Work required: Check the records below for the word "value" and state how many lines contain it, replying with the number only.

Recorded information:

******************************

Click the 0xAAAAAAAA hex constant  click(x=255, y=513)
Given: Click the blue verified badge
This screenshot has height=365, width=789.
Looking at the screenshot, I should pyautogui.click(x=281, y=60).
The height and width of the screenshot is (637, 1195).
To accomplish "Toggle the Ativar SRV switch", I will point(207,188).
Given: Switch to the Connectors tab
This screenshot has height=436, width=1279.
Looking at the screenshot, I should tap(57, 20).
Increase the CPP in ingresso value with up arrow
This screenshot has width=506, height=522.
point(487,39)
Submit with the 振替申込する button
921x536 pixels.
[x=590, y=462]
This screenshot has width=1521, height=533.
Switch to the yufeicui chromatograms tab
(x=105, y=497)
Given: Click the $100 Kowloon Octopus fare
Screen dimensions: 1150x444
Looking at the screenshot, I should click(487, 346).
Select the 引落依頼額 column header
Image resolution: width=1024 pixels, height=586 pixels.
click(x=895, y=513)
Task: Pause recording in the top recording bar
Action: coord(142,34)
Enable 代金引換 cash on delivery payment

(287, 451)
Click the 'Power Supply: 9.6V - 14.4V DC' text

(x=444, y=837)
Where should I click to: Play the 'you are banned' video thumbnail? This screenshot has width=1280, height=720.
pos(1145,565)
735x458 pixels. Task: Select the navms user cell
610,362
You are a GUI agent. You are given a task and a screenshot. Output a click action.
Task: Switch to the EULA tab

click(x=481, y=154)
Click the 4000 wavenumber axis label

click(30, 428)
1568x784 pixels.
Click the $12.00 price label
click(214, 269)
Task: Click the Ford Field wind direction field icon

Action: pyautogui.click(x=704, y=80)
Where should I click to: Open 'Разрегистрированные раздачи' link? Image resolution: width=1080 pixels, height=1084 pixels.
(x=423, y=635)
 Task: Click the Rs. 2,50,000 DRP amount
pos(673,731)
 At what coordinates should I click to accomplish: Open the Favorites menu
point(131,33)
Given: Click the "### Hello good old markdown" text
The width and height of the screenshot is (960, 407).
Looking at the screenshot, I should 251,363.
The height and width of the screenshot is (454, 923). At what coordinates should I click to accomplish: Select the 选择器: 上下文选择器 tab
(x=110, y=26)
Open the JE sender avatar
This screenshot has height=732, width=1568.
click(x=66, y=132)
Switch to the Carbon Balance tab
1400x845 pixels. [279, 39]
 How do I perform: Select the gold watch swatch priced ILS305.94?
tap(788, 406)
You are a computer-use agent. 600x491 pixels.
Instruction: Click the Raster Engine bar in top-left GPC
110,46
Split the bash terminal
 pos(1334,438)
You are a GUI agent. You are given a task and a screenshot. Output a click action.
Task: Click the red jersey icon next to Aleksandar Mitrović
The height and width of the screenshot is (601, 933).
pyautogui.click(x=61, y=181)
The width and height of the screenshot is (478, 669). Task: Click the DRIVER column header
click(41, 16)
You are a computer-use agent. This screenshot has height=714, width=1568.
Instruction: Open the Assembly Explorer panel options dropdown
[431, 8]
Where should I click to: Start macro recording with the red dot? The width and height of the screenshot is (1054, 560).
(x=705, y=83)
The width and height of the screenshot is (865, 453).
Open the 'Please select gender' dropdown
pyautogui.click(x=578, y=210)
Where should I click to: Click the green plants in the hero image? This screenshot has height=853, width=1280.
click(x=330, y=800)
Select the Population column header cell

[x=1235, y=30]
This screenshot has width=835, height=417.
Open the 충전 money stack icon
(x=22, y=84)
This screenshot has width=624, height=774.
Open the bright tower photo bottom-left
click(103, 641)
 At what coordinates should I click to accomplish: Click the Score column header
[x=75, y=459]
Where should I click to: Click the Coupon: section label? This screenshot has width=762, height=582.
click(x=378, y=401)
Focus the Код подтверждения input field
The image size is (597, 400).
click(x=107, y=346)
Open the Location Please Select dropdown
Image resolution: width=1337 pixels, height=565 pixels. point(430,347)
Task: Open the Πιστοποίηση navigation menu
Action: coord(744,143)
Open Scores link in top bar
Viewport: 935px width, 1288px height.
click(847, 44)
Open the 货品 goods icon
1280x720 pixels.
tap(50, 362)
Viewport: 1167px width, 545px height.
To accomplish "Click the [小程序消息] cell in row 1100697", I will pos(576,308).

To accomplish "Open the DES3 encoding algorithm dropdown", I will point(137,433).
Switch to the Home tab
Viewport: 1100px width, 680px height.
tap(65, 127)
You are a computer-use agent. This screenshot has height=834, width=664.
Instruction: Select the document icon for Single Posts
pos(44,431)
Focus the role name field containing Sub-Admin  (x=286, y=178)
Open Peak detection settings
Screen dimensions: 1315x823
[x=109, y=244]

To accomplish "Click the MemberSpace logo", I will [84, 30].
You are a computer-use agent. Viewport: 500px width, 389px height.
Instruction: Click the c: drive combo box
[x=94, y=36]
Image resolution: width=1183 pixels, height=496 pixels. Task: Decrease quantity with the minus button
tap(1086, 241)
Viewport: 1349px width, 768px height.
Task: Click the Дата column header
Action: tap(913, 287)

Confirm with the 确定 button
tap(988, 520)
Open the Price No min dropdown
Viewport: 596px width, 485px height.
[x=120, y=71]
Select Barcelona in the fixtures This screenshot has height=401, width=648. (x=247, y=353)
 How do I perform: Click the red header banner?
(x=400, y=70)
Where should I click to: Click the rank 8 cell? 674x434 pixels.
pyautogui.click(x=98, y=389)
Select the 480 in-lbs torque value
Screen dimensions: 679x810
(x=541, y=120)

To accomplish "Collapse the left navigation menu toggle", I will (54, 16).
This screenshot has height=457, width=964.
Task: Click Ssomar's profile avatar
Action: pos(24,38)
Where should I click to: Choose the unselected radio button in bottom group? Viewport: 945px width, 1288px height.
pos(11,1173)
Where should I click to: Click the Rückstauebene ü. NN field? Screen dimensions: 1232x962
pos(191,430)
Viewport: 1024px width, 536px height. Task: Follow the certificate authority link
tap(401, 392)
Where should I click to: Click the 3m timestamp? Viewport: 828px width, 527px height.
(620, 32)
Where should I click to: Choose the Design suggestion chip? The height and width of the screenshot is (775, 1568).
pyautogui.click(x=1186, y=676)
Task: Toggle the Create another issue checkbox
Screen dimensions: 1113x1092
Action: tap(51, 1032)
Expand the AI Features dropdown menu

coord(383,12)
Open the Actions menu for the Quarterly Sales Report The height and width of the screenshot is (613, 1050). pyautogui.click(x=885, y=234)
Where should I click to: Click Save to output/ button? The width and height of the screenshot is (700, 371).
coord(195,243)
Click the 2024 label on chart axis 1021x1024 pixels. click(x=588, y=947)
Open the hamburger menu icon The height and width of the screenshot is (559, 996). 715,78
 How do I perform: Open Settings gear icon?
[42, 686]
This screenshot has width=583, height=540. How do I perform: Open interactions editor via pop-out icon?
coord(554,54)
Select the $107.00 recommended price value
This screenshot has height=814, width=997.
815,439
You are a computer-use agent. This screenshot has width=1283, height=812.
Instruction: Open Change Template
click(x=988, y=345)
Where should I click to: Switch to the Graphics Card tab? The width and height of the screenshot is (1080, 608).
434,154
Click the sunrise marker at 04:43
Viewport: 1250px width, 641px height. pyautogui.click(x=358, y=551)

******************************

Output below: 3